Never Too Late to Zone Out

The Brothers McElroy
The Brothers McElroy: Justin, Griffin, Travis

Somewhere in the deep reaches of Reddit today, a lone voice calls out for recommendations. The title of the post is: “Best non-McElroy podcasts?????” It’s a fair question, and it comes from a person who is likely a big fan of the family who has come to dominate the pod-waves (and YouTube, and bookstore shelves, and fandom communities, and surely McElroy “Stan Twitter”, etc.) with their witty, culture-savvy offerings. According to Vulture, as of May 2017, the McElroys “have created 15 podcasts, 7 YouTube series, and a television show on Seeso.” Since that accounting, the numbers have continued to rise.

Clint McElroy live on stage
McElroy Elder Clint on stage

Yes, those McElroys are a busy bunch, and despite their prodigious output, we can’t ever get enough of their warm, offbeat humor. It’s hard to believe it’s been five years since four of the family members – Griffin McElroy, his brothers Justin and Travis, and their father, Clint, embarked on the hilarious Dungeons and Dragons live play podcast they called The Adventure Zone. In that time, they have turned their popular gaming shenanigans into a series of graphic novels (marvelously illustrated by Carey Pietsch) and even a live tour that’s currently heading toward Washington DC, Brooklyn, and Chicago.

What started as a lark in 2014, a fun bonus episode of the brothers’ popular advice podcast My Brother, My Brother, & Me, (#mbmbam), struck a chord with the artists and fans alike, and it has since evolved into a beloved tabletop gaming community phenomenon. The first campaign featured Griffin as the dungeon master, Justin as Elf wizard Taako Taaco, Travis as human fighter Magnus “The Hammer” Burnsides, and Clint as Dwarf cleric Merle Highchurch. I think the true appeal of this podcast, in addition to the laughs and the endearing camaraderie of the four family members, is the subtle (likely unintended) tutoring for new players embedded in each gaming session. Though a longtime comic book creator and bonafide self-proclaimed nerd, Clint came to season 1 with no D&D experience, and so we as listeners are able to accompany him as he takes those first tenuous steps that will lead toward a blossoming love of this collaborative storytelling format.

Merle from Adventure Zone graphic novel: "Here There Be Gerblins"

Merle the Dwarf cleric as played by Clint was an instant fan favorite and his character helps to drive the story forward from the opening scene. Brand new tabletop gamers can quickly identify with Clint’s experience as a player.
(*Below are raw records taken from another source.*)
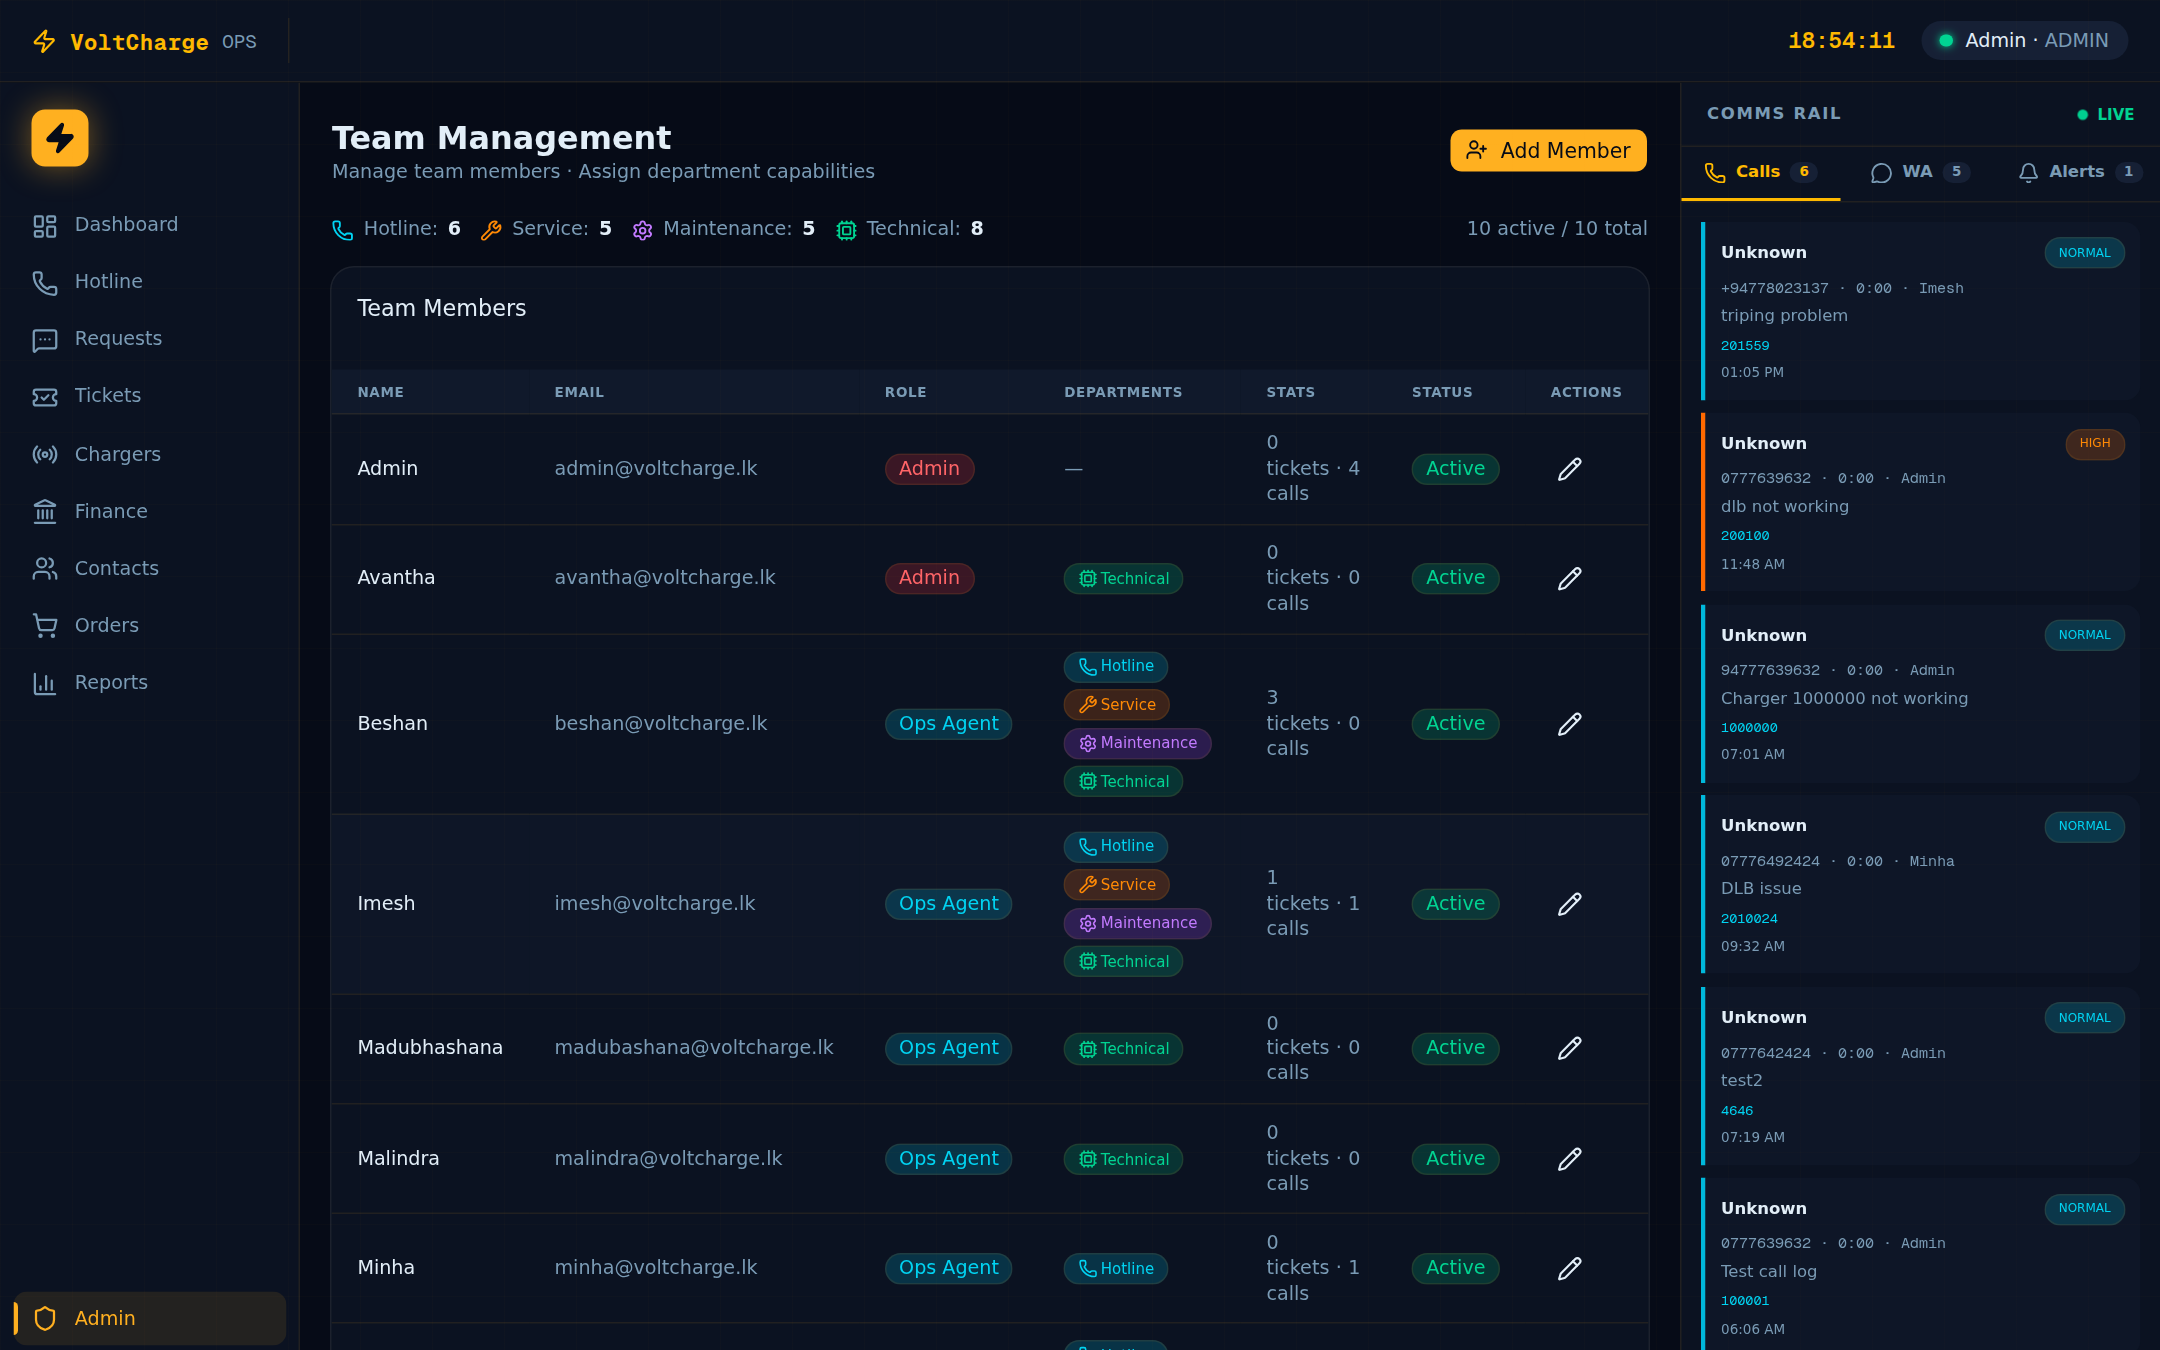2160x1350 pixels.
Task: Switch to the WA tab
Action: point(1918,172)
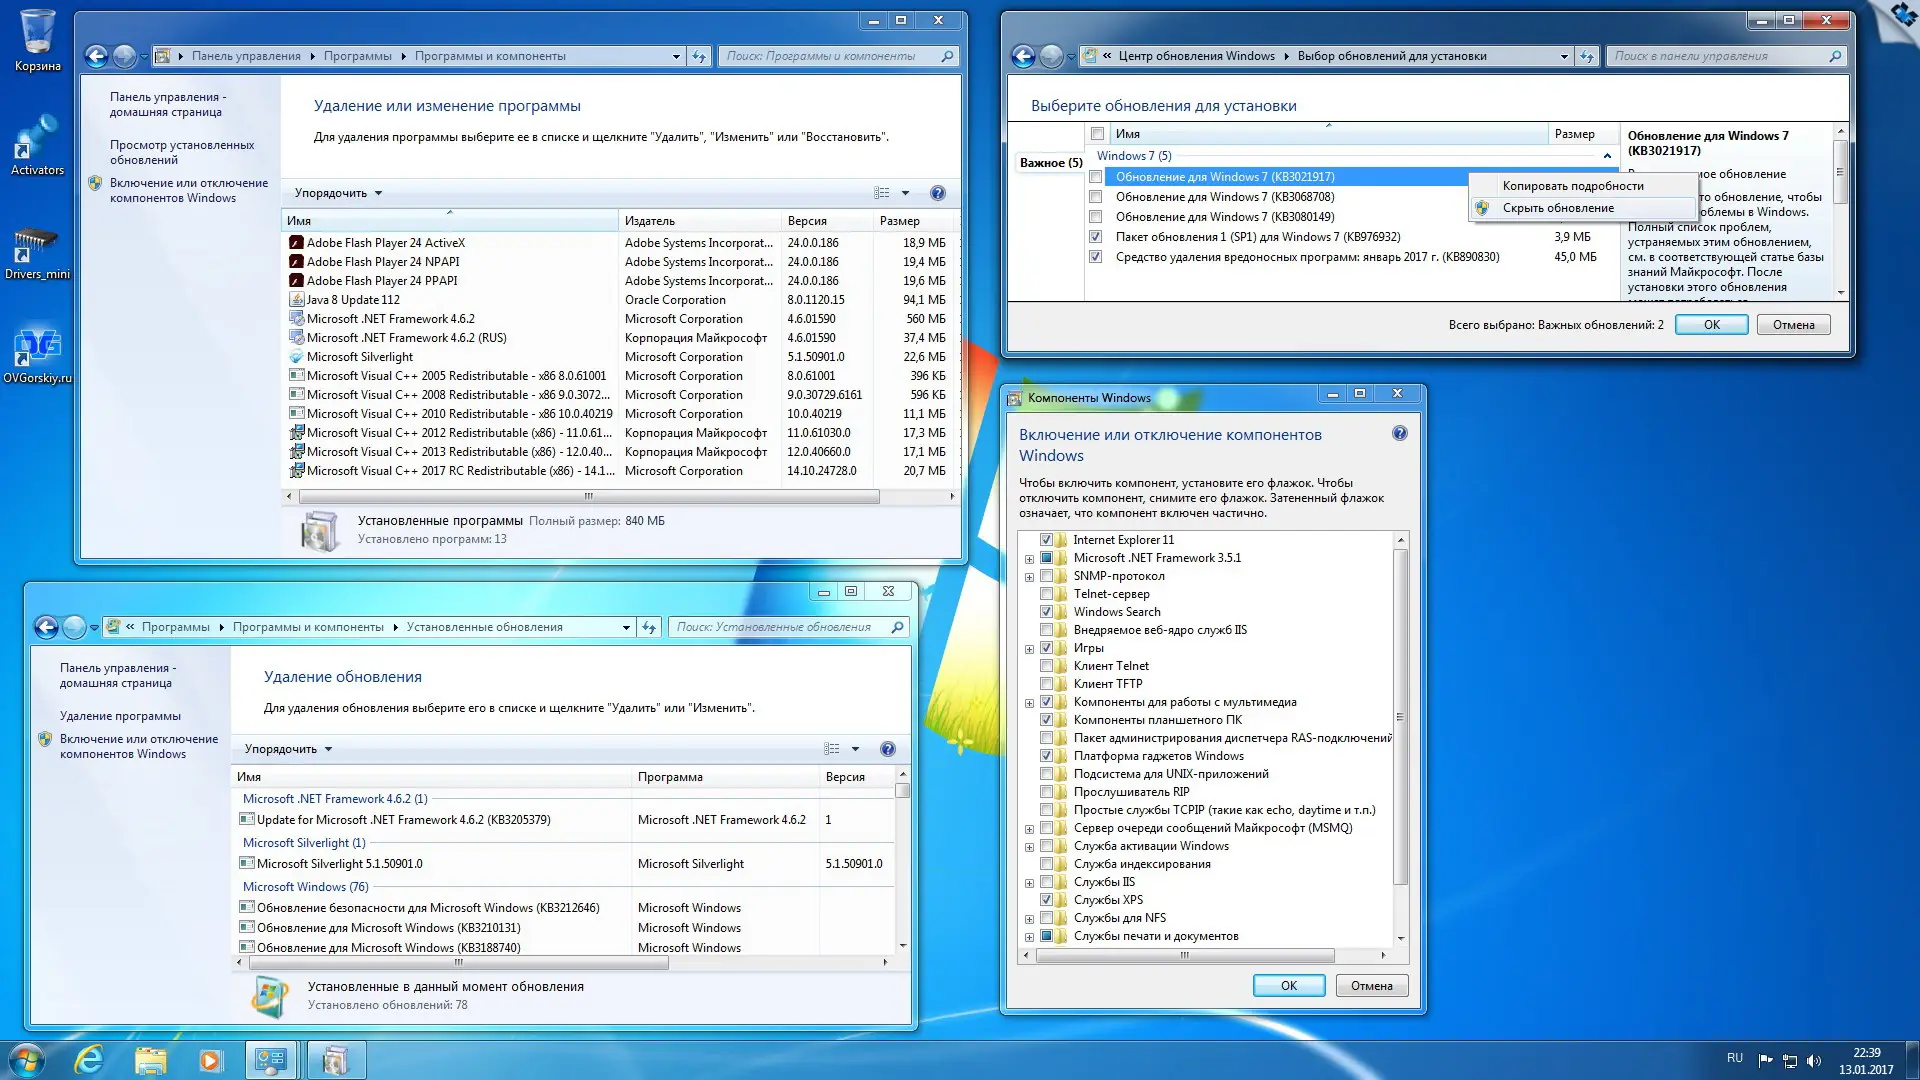
Task: Click OK in the Components Windows dialog
Action: [1288, 985]
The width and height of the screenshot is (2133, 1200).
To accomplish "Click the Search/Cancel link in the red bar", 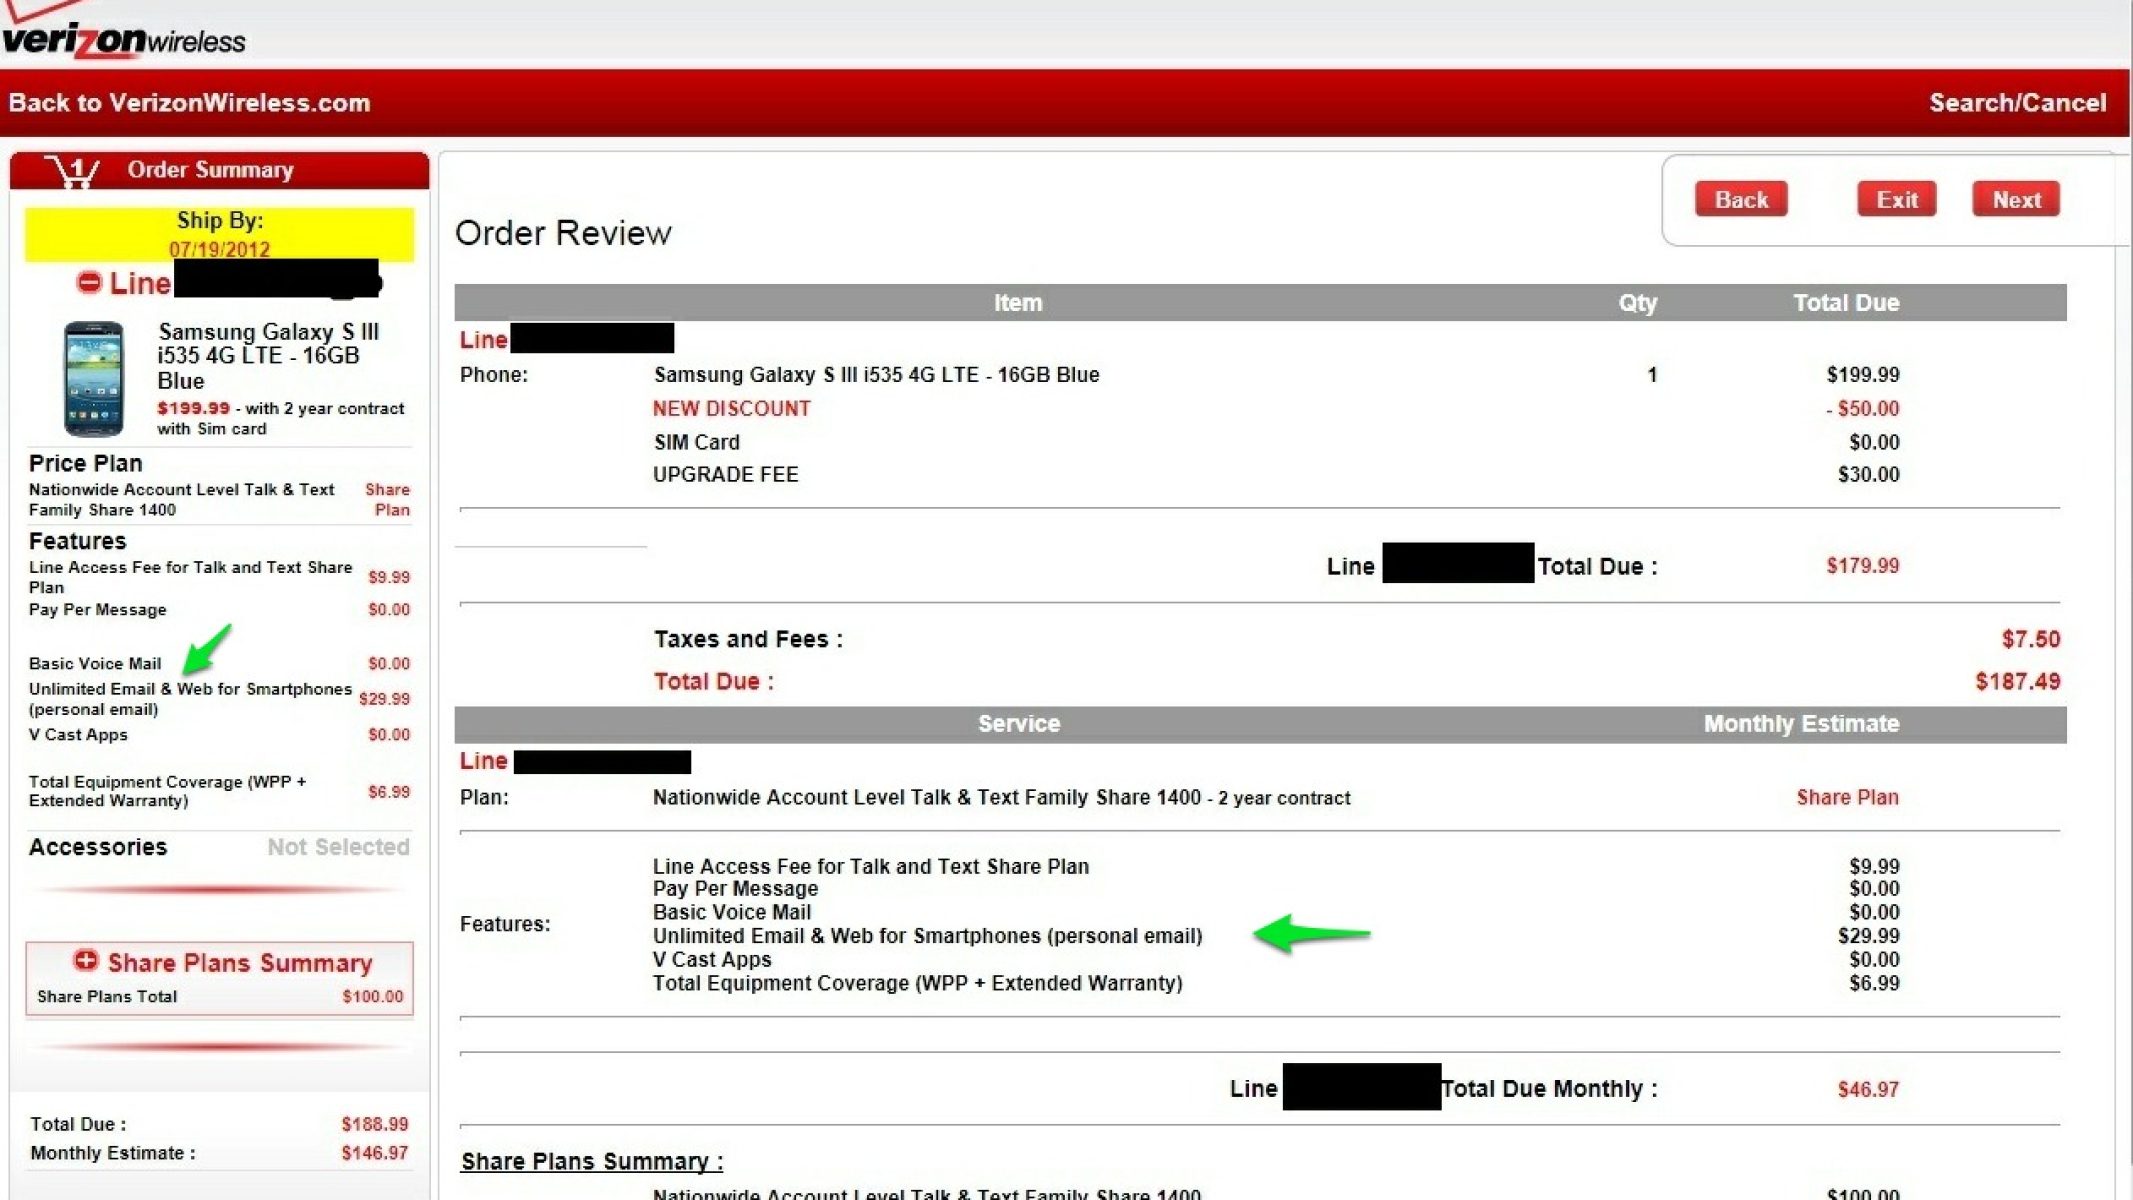I will coord(2016,103).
Veteran gaming listeners are able to follow his progression from newbie spellcaster who’s unsure of which die to roll for skill checks and combat actions to astute player character, able to quickly assess a scene and determine how to best contribute to the party’s goals or, sometimes, to his own. (Another key factor in the success of this podcast is the willingness with which the players embody and enrich their character personalities as the story progresses, even as they imbue the adventure with wisecracks and amusing side comments. Joking aside, they seem to always respect the inner worlds and motivations of the people they are playing. This empathy for the characters and their struggles invites listeners to participate in the emotional narrative. It’s not the halting strategy of the battles with “Gerblins” in the early chapters that hooks us; it’s the interplay we witness from and between the characters that make us cue-up the next episode.)

It was a smart move on Griffin’s part to use the official Dungeons and Dragons Starter Set adventure “Lost Mine of Phandelver” as a jumping-off point for this campaign. Folks who’ve been playing D&D 5th edition for a while will likely recognize the scenario and be able to compare the Adventure Zone characters’ decisions to ones they made as players when they took this journey themselves.

Meanwhile, we can be assured that the story and its challenges have already been balanced and thoroughly play-tested by experts, so there is less worry that the adventure will introduce unexpected barriers to enjoyment on top of the stresses of playing a game for an audience possessing varying degrees of experience. Using the starter adventure also underscores the dramatic flexibility inherent in roleplaying. Given the human factor involved, no two play-throughs of a single adventure will ever be identical (and Adventure Zone listeners will indeed quickly find themselves “off-book” and into a completely fresh scenario.) As the players evolve, so does the game. Later seasons even venture into different gaming systems and switch game master roles.

For anyone taking a first notice of The Adventure Zone podcast, graphic novels, and live tours and feeling a bit overwhelmed by the amount of content available, take heart. It is not too late. The graphic novels stand on their own and are a joy to read, though it’s probably a good idea to give the podcast a listen first in order to get a feel for the voices and distinct player personalities the McElroy’s bring to the work. They have so much fun together, enjoy such a comfortable rapport that is easily accessible to the audience, that I’d venture even non-gamers will find it entertaining. In fact, it’s quite possible that many people have been brought into the world of roleplaying games through a casual listen. Perhaps they came for the McElroys, but found themselves enchanted by the tale — encouraged enough to roll up a character and pick out some dice. Everyone is welcome in the Zone.